EXERCISE TASK A:
Answer these questions about the blog posts, each on its own line and marked as below.
(i) On what date is the post titled "Love." dated?
(ii) Which teacher is named on the Scarlet Letter paper?
(iii) In the post titled "Love.", where does the writer see her?
EXERCISE TASK B:
Decide whether each statement agrees with the blog posts. Answer yes or no and quote the words that decide it.
(i) In the post titled "Love.", the writer says he always lets her win.
(ii) The Scarlet Letter paper was written for an AP History class.
(iii) The paper claims Hawthorne's intent is always obvious.
EXERCISE TASK C: Write the next part of the essay on The Scarlet Letter in the blog posts, starting after its last sentence.

Tuesday, February 16, 2010

Love.

One day I'll meet her. We'll fall so madly in love that lemonade won't need sugar and gargoyles will scowl and grimace and send expensive China to our wedding reception in order to compensate for their jealousy. She'll hold my hand while driving, and I'll gently put it on my shoulder so I can safely make the next turn, only to pick it up again and squeeze her fingers when the road goes on straight for miles. We'll lie in bed watching a silly movie, her snuggling up to me, leaning in for a kiss that turns into a pillow fight, and finally a mock wrestling match. I always let her win so she can claim that kiss. I see her in the tea leaves, the tarot cards, and the I-Ching bones. All that's left to do is wait.

Sunday, February 7, 2010

AP LIT SCARLET LETTER

Scarlet Letter Paper:
Jeremy Schatten
AP Lit
Ms. Johnson

Hawthorne's The Scarlet Letter is constructed with an always distinct, but not always obvious intent.
Through his indecisive tone, his symbolic imagery ,and his judgmental word choice, Hawthorn creates an air of ambiguity in order to draw upon the experience of the reader, making his novel all the more compelling.

MATERIAL PROVIDED:
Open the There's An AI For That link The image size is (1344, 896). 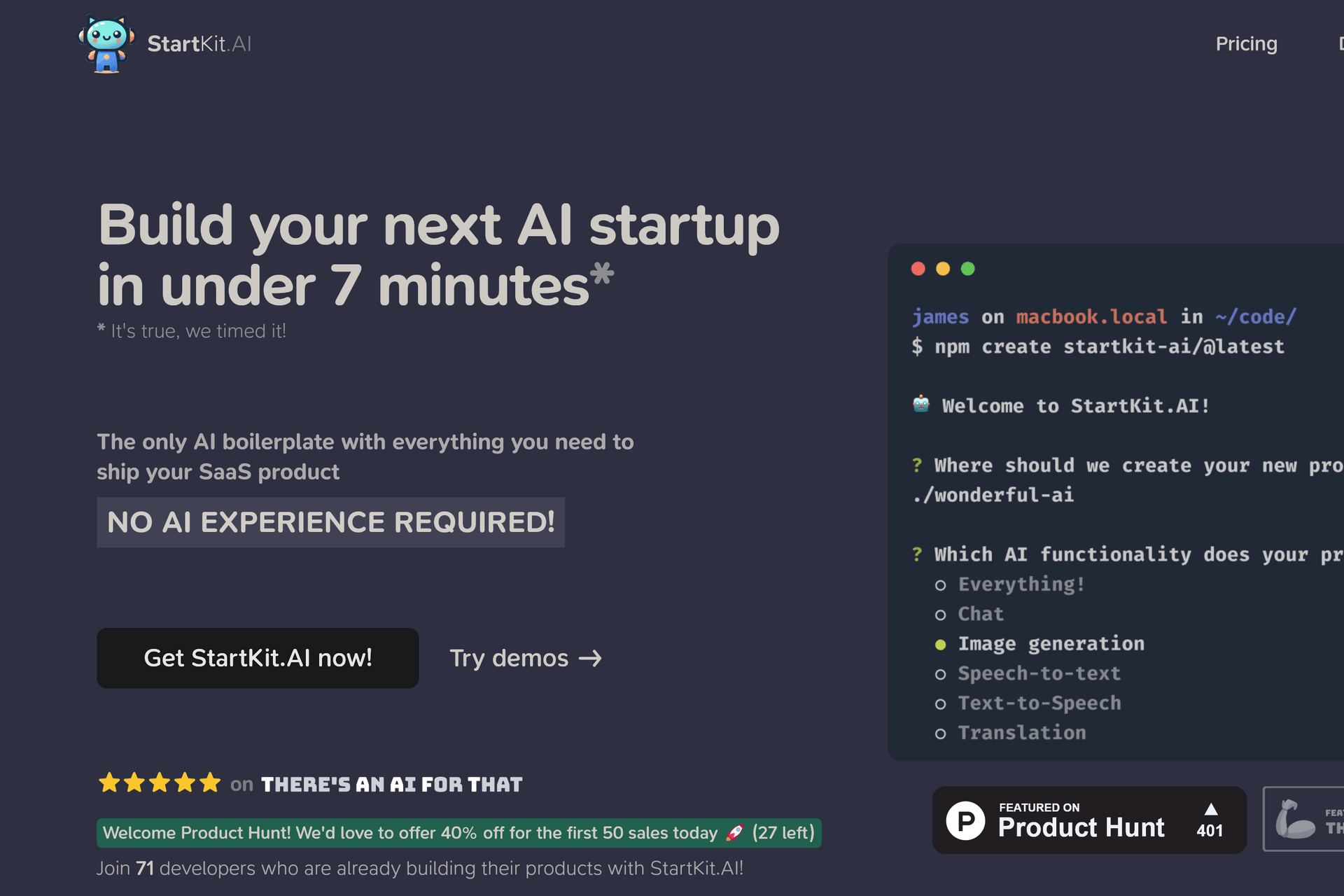391,785
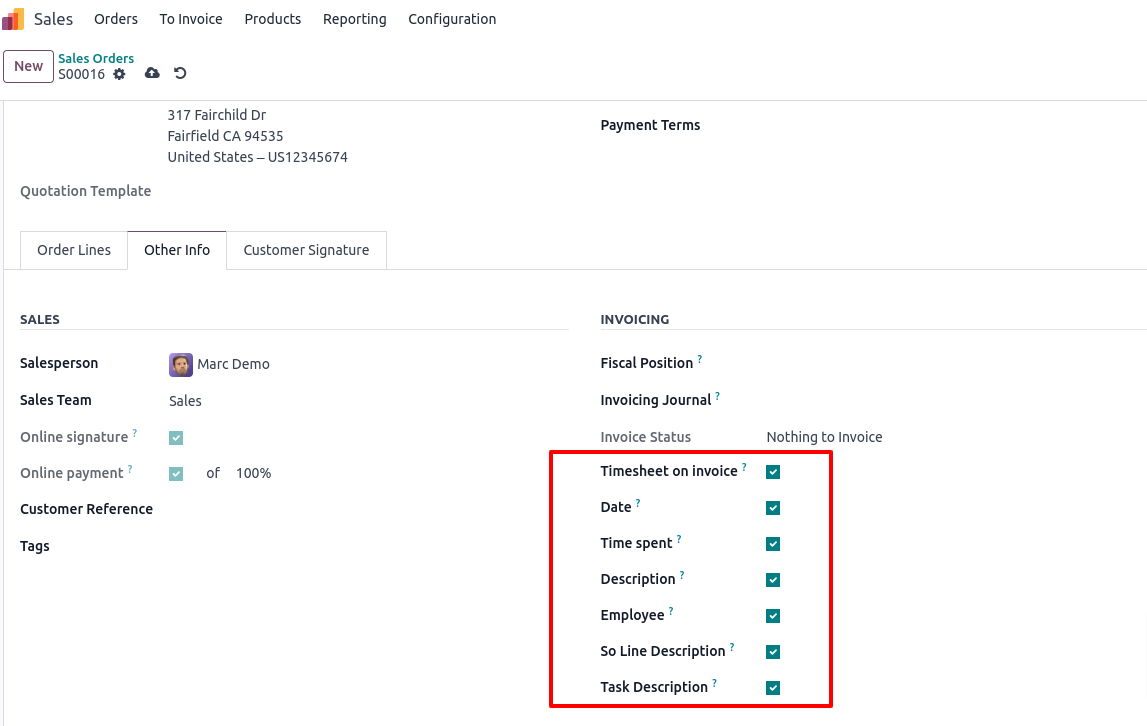Uncheck Task Description option
The height and width of the screenshot is (726, 1147).
coord(773,687)
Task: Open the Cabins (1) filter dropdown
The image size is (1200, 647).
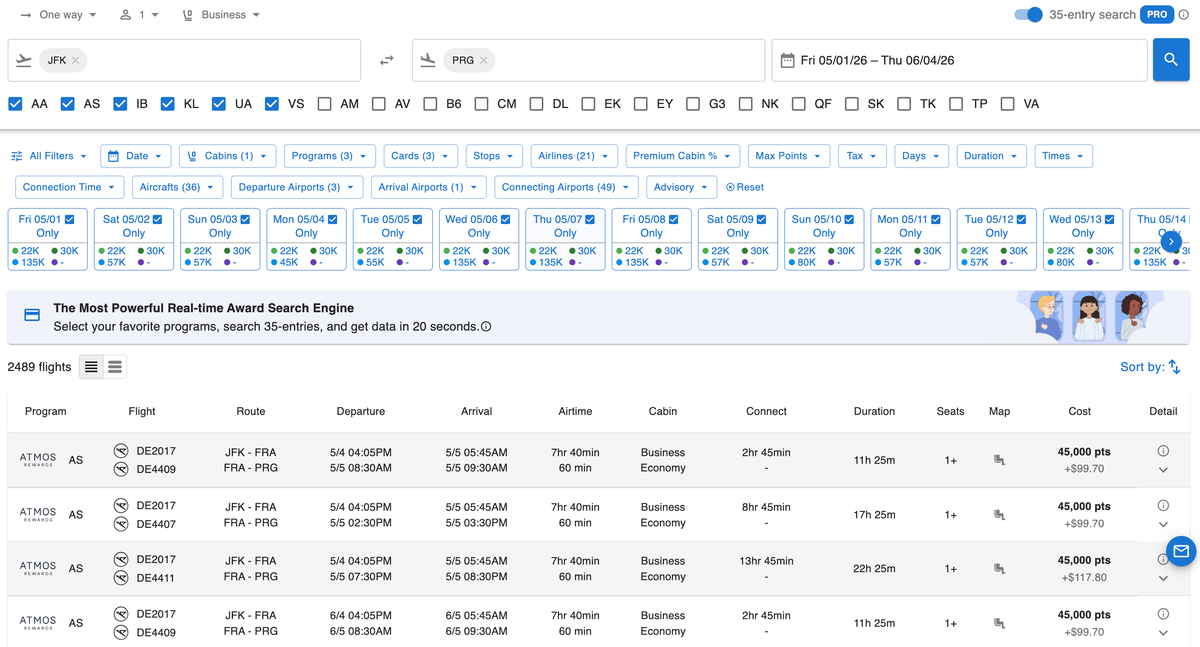Action: [227, 155]
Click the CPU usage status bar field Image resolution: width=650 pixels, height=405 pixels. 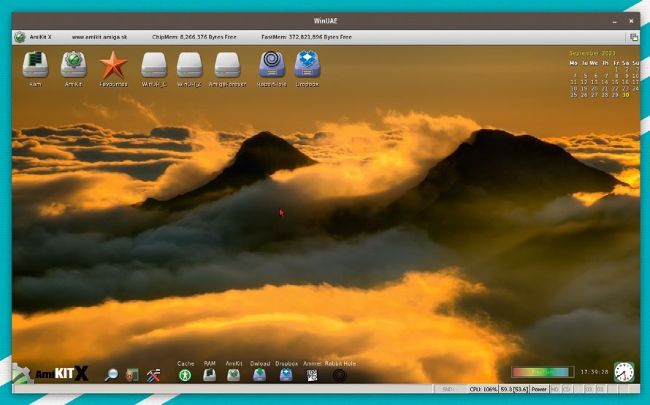point(483,389)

EXERCISE RESPONSE A:
(i) Tuesday, February 16, 2010
(ii) Ms. Johnson
(iii) In the tea leaves, the tarot cards, and the I-Ching bones

EXERCISE RESPONSE B:
(i) Yes: "I always let her win so she can claim that kiss."
(ii) No: "AP Lit"
(iii) No: "an always distinct, but not always obvious intent"

EXERCISE RESPONSE C:
This is especially evident in Hawthorne's conclusion found on pages 252 to 255 wherein the author employs numerous instances of intentional ambiguity in order to draw his reader in. Hawthorne begins “... there was more than one account of what had been witnessed on the scaffold.” Immediately, Hawthorne implies an innate disjointedness, a disintegration of a scene that clearly only truly happened one way. Arthur Dimmesdale, father of Pearl and lover of Hester Prynne, was seen upon the scaffold in many different lights. “Most of the spectators testified to having seen on the breast of the unhappy minister, a scarlet letter – the very semblance of that worn by Hester Prynne – imprinted in the flesh.” Hawthorne continues to offer other theories to contrast with the first. “Some affirmed that the Reverend Mr. Dimmesdale, on the very day when Hester Prynne first wore her ignominious badge, had begun a course of penance- which he afterwards in so many futile methods, followed on- by inflicting a hideous torture on himself”.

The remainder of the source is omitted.